Class: SparkConnect::DataFrameReader

Inherits:

Object

Object
SparkConnect::DataFrameReader

show all

Defined in:: lib/spark_connect/reader.rb

Overview

Loads data from external sources into a DataFrame. Returned by SparkSession#read. Mirrors PySpark's DataFrameReader.

Examples:

spark.read.format("csv").option("header", true).load("data.csv")
spark.read.json("events.json")
spark.read.table("my_table")

Constant Summary collapse

Proto =

SparkConnect::Proto

Instance Method Summary collapse

#csv(*paths) ⇒ DataFrame
CSV at paths.
#format(source) ⇒ self
Set the input format ("csv", "json", "parquet", "orc", ...).
#initialize(session) ⇒ DataFrameReader constructor
A new instance of DataFrameReader.
#jdbc(url, table, properties = {}) ⇒ DataFrame
Read from a JDBC source.
#json(*paths) ⇒ DataFrame
JSON at paths.
#load(*paths) ⇒ DataFrame
Load data from the given path(s) using the configured format.
#option(key, value) ⇒ self
Set a single read option.
#options(opts) ⇒ self
Set multiple read options.
#orc(*paths) ⇒ DataFrame
ORC at paths.
#parquet(*paths) ⇒ DataFrame
Parquet at paths.
#schema(schema) ⇒ self
Set the input schema (a Types::StructType or DDL string).
#table(name) ⇒ DataFrame
Read a registered table or view.
#text(*paths) ⇒ DataFrame
Text at paths (one value column per line).

Constructor Details

#initialize(session) ⇒ `DataFrameReader`

Returns a new instance of DataFrameReader.

Parameters:

session (SparkSession)

# File 'lib/spark_connect/reader.rb', line 15

def initialize(session)
  @session = session
  @format = nil
  @schema = nil
  @options = {}
end

Instance Method Details

#csv(*paths) ⇒ `DataFrame`

Returns CSV at paths.

Returns:

(DataFrame) —
CSV at paths.



71
72

# File 'lib/spark_connect/reader.rb', line 71

def csv(*paths) = format("csv").load(*paths)
# @return [DataFrame] JSON at `paths`.

#format(source) ⇒ `self`

Set the input format ("csv", "json", "parquet", "orc", ...).

Returns:

(self)

# File 'lib/spark_connect/reader.rb', line 24

def format(source)
  @format = source.to_s
  self
end

#jdbc(url, table, properties = {}) ⇒ `DataFrame`

Read from a JDBC source.

Parameters:

url (String) —
the JDBC URL.
table (String) —
the table name (or subquery).
properties (Hash) (defaults to: {}) —
connection properties (user, password, ...).

Returns:

(DataFrame)

# File 'lib/spark_connect/reader.rb', line 87

def jdbc(url, table, properties = {})
  opts = { "url" => url, "dbtable" => table }.merge(properties.transform_keys(&:to_s))
  format("jdbc").options(opts).load
end

#json(*paths) ⇒ `DataFrame`

Returns JSON at paths.

Returns:

(DataFrame) —
JSON at paths.



73
74

# File 'lib/spark_connect/reader.rb', line 73

def json(*paths) = format("json").load(*paths)
# @return [DataFrame] Parquet at `paths`.

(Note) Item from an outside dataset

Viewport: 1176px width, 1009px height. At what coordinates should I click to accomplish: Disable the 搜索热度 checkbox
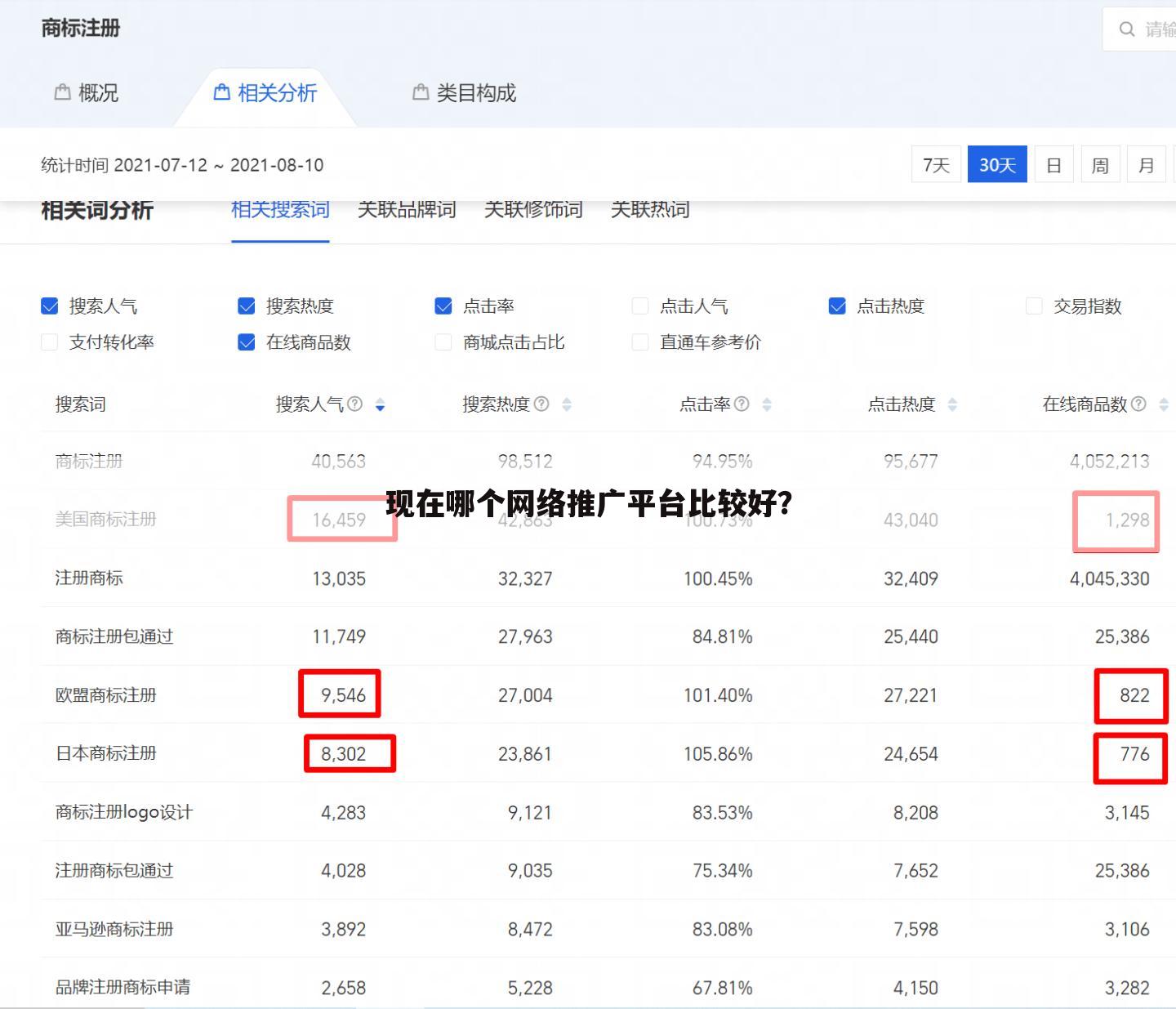[246, 306]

#load(*paths) ⇒ `DataFrame`

Load data from the given path(s) using the configured format.

Parameters:

paths (Array<String>)

Returns:

(DataFrame)

# File 'lib/spark_connect/reader.rb', line 54

def load(*paths)
  ds = Proto::Read::DataSource.new(options: @options, paths: paths.flatten.map(&:to_s))
  ds.format = @format if @format
  ds.schema = @schema if @schema
  read_relation(data_source: ds)
end

#option(key, value) ⇒ `self`

Set a single read option.

Returns:

(self)

# File 'lib/spark_connect/reader.rb', line 38

def option(key, value)
  @options[key.to_s] = value.to_s
  self
end

#options(opts) ⇒ `self`

Set multiple read options.

Returns:

(self)

# File 'lib/spark_connect/reader.rb', line 45

def options(opts)
  opts.each { |k, v| @options[k.to_s] = v.to_s }
  self
end

#orc(*paths) ⇒ `DataFrame`

Returns ORC at paths.

Returns:

(DataFrame) —
ORC at paths.



77
78

# File 'lib/spark_connect/reader.rb', line 77

def orc(*paths) = format("orc").load(*paths)
# @return [DataFrame] text at `paths` (one `value` column per line).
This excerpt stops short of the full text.